MLX Doubles GGUF Speeds—Mandatory for Apple Silicon

GGUF (via Ollama) works but lags; MLX (Apple's framework) leverages unified memory and silicon optimizations for massive gains. On simple prompts (e.g., "explain hash table in 2 sentences" to "design rate limiter"): MLX Qwen decode 118 t/s vs. GGUF 60 t/s; Gemma 4 MLX prefill 550 t/s. Wall times halve. RAM: Gemma 4 MLX fits 16GB (peak 42GB used on 128GB system), vs. larger for Qwen.

Reasoning: MLX uses NVFP4 quantization + MoE efficiency, avoiding GGUF overheads. Always seek MLX variants first—no debate, as they smoke GGUF by 2x. On M4, gap smaller but present; M5 amplifies it. Tools like J-Bench stream live metrics across devices, warming models first.

"If you're on Apple silicon, use MLX. There's just really no debate about this, and they're up to twice as good as their GG counterparts." (Context: Post-simple benchmarks; distills why engineers waste time on suboptimal formats.)
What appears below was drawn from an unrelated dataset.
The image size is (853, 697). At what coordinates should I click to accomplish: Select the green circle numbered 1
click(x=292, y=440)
Qwen 3.5 Edges Gemma 4 on Wall Time, But Gemma Packs Denser

Qwen 3.5 MLX (A4B active) vs. Gemma 4 MLX (A3B): Neck-and-neck on simple tasks, Qwen faster wall (consistent decode post-prefill). Context scaling (graph walks BFS: 200-32K tokens) reveals tradeoffs—both struggle >8K (F1 scores drop, e.g., misses at 16K), but answer correctly often. Qwen wall faster (e.g., 13s at 8K); Gemma slower but denser (max intelligence/parameter). US-origin Gemma competitive with Chinese labs like Alibaba's Qwen.

Decision chain: Start simple (usable >30 t/s), scale to agent-like (context stacks fast in tools like Claude Code). Prefill matters more at scale (M5 doubles M4). Non-deterministic variance exists, but MLX stabilizes high speeds. Failure insight: Local models hit limits on precise reasoning (BFS traversal errors), unlike cloud SOTA like Mythos (80% at 1M tokens).
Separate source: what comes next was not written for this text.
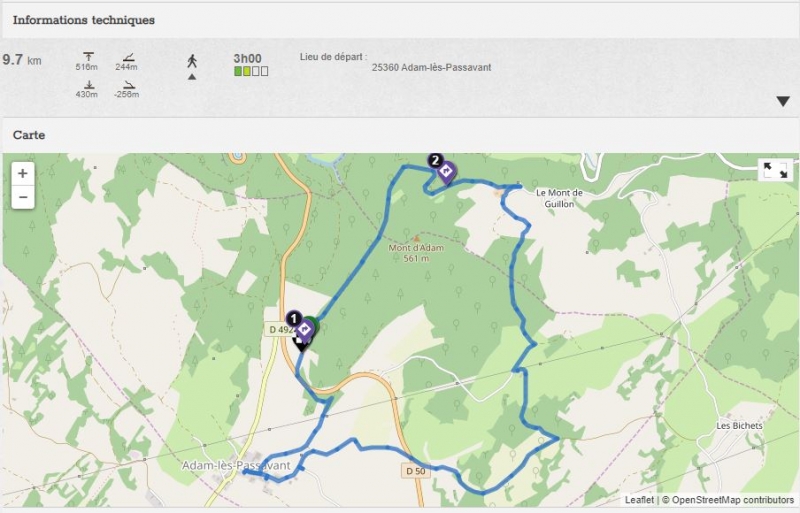Zoom out on the map
The width and height of the screenshot is (800, 513).
tap(22, 197)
"Anything over 30 tokens per second, I consider fully usable. Once you drop below 20, I consider that the dead zone." (Context: Defining practical thresholds; invites reader input on viable local speeds.)
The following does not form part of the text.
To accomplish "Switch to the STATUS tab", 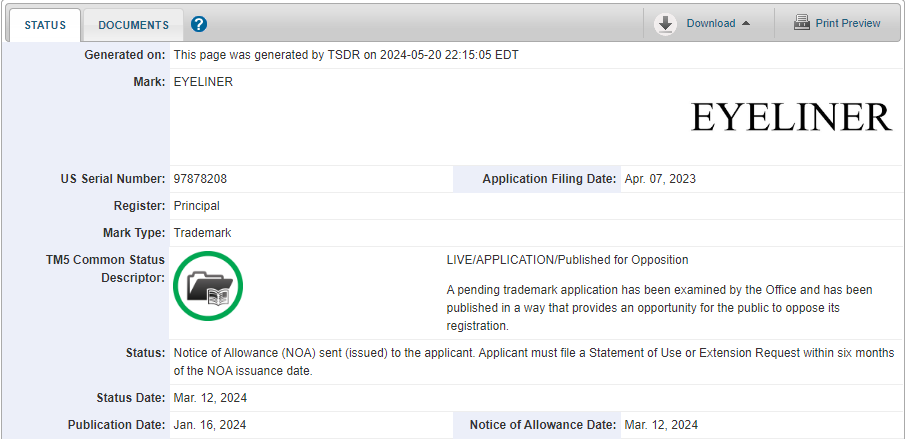I will [45, 24].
Context Explosion Kills Local Agent Performance

Simple prompts (2-4 sentences) fly (>100 t/s decode), but real workloads (agents, 32K+ context) expose drops: Tokens/s fall as prompt grows, wall balloons (400s M4 full run). Agent context stacks via tool calls/history—2-3 interactions hit 32K. Prepare now: MLX + M5 viable for production local, but KV cache innovations needed for scale. Fans spin, GPU 100%, RAM swaps—devices "cook" but M5 more efficient.

Tradeoffs: Local = private/fast/cheap vs. cloud reliability. Benchmarks via J-Bench (multi-device streaming), MacMon (live GPU/RAM viz). Progression: Warmup → simple → context → (truncated) agentic (Pi coding agent teased).

"As prompt size increases, local model performance goes down very very quickly... What's limiting our models now... isn't so much the performance... but context window stacks up very very quickly." (Context: Graph walks results; warns on agentic real-world use.)

Key Takeaways

Always use MLX over GGUF on Apple Silicon for 2x prefill/decode gains; check Ollama/MLX hubs first.
Upgrade M-series: M5 Max 15-50% faster wall times than M4 Max, especially prefill on long contexts—worth it for local AI workflows.
Qwen 3.5 MLX edges Gemma 4 on speed; Gemma denser (16GB RAM fit)—pick by use (reasoning vs. efficiency).
Target >30 t/s decode for usable local inference; benchmark your prompts, as context scaling tanks speeds 20%+.
Warm models, measure wall time over raw t/s; tools like J-Bench/MacMon reveal real costs (fans, power, RAM).
Local models handle simple/medium tasks now (BFS graphs to 8K), but agent stacks need optimizations—ditch cloud dependency prep starts today.
Non-obvious: M5 quieter/lower power despite higher loads; US Gemma 4 proves open competitive edge.